Figure 3.

Splenic Treg number and function was enhanced by in vivo MIS416 administration but did not appear to correlate with IFN-γ-dependent protection from EAE. (a) Treg were isolated from healthy mice and MIS416-treated mice one day post-dose 3 and cultured with CFSE-labelled, anti-CD3/CD28 stimulated CD4+ T cells at increasing Treg ratios. After 72 hours, the CD4 T cell proliferative index was assessed by flow cytometry. Shown are the means and SEM of Treg preparations from individual mice (n = 5–6/group) from 2 independent experiments. ***p < 0.001 and *p < 0.05 by two-way ANOVA with Sidak’s multiple comparison test. (b) MIS416 increased the total number of Treg in healthy WT and IFN-γ^−/− mice 15 days post treatment initiation. Treg were identified as CD25⁺FoxP3⁺CD4⁺ cells by flow cytometry.
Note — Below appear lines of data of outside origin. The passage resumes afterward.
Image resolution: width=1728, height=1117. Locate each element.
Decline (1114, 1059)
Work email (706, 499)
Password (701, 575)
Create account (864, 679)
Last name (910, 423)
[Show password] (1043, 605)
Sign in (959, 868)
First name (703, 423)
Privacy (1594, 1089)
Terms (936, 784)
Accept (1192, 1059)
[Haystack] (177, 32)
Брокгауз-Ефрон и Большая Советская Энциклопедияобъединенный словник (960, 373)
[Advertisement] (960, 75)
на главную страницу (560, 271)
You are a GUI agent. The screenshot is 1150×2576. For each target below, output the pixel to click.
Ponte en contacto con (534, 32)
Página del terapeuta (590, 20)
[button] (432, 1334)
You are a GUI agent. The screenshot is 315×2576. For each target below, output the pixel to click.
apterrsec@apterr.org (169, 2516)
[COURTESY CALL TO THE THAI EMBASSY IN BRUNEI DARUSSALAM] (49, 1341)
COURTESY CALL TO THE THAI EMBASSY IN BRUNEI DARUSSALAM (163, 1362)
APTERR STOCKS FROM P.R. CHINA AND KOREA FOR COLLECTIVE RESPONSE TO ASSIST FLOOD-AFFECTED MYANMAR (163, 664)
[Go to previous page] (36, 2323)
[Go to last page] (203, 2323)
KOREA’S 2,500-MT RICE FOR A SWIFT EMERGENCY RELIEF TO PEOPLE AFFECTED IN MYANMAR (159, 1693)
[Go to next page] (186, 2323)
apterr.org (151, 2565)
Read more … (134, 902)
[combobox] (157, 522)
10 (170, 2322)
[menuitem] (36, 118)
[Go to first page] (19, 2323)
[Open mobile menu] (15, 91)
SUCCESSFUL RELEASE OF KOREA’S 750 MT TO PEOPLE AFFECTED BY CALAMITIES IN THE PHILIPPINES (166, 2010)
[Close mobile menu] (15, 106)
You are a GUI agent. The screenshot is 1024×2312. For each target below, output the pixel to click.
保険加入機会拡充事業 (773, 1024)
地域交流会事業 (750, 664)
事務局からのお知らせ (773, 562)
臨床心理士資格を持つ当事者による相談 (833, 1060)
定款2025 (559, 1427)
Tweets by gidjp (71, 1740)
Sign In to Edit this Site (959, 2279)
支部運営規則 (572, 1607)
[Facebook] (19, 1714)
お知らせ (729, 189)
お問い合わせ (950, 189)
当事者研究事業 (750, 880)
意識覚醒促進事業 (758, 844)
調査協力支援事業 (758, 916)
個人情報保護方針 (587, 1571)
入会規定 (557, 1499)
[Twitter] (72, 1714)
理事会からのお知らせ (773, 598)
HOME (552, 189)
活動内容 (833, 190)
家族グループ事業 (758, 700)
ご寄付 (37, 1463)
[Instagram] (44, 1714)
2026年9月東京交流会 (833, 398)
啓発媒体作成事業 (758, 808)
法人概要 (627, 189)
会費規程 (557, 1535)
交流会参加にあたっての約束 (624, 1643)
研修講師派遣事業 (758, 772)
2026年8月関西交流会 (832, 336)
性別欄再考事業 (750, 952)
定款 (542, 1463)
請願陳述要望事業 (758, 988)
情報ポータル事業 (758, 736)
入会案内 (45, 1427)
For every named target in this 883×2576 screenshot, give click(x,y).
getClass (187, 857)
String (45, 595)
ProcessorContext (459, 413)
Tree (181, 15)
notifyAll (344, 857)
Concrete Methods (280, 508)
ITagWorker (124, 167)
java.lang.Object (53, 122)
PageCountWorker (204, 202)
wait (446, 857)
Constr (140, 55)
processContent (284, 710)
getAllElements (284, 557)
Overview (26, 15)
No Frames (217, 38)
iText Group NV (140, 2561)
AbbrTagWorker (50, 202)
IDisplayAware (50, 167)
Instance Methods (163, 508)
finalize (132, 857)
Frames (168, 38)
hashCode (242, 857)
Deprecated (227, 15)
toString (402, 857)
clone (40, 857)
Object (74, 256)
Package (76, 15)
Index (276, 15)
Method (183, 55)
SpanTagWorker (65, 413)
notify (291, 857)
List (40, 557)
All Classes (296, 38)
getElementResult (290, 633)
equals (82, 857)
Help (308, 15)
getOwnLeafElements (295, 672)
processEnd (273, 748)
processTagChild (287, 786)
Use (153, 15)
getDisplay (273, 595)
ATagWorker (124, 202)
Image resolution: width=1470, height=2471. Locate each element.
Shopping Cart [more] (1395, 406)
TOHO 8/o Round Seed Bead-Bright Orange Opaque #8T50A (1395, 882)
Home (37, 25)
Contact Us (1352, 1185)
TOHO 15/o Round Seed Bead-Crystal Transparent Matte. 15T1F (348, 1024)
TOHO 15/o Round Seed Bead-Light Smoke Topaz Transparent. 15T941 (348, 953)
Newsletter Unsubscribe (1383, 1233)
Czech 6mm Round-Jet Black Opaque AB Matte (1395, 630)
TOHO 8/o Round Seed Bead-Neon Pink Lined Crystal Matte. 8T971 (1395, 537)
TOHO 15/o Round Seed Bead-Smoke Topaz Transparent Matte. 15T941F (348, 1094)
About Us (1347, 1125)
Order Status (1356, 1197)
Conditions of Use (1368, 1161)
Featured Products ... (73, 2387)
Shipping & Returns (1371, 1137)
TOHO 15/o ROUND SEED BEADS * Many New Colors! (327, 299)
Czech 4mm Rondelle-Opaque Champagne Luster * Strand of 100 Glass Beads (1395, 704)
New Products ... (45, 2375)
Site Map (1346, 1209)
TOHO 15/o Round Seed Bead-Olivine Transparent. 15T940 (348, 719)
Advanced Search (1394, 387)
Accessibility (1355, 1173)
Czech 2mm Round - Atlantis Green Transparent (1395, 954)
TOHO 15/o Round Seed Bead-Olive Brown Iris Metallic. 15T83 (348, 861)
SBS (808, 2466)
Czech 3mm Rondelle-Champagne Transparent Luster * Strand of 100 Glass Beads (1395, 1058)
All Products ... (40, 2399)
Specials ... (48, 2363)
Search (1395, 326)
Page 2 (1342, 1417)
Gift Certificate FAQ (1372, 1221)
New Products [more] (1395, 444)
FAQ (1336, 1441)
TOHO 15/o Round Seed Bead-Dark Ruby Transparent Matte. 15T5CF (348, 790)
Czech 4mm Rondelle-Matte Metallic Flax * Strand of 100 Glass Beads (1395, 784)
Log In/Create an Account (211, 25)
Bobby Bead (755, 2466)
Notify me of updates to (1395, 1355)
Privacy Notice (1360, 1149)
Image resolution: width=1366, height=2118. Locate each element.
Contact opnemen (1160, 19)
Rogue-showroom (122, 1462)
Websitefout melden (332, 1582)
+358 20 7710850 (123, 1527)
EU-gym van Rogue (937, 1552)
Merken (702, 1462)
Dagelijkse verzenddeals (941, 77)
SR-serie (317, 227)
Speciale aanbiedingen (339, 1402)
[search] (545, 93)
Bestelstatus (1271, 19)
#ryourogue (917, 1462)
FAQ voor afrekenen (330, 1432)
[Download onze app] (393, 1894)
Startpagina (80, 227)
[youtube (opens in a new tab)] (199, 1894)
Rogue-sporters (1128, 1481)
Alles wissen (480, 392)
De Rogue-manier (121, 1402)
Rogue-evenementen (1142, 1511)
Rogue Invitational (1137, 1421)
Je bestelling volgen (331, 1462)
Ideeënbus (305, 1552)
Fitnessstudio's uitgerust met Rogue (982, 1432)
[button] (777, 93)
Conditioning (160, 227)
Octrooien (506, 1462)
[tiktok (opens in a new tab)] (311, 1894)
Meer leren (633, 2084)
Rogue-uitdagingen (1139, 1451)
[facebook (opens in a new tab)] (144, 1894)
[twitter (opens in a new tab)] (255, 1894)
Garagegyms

Shown are the means and SEM of individual mice (n = 7/WT group and n = 12/IFN-γ^−/− group) from 3 experiments. *p < 0.05 by one-way ANOVA with Tukey’s multiple comparisons test. (c) Splenocytes were isolated from WT and IFN-γ^−/− mice one day post the third dose of MIS416 (day15), labelled with CSFE, and cultured in vitro (1 × 10⁶/ml) with Con A (3 μg/ml) for 48 hours. The % of CD4⁺ cells that proliferated was quantified by flow cytometry. Shown are the means and SEM of individual mice (n = 12/group) from 3 independent experiments. ****p < 0.0001 by one-way ANOVA with Tukey’s multiple comparison test.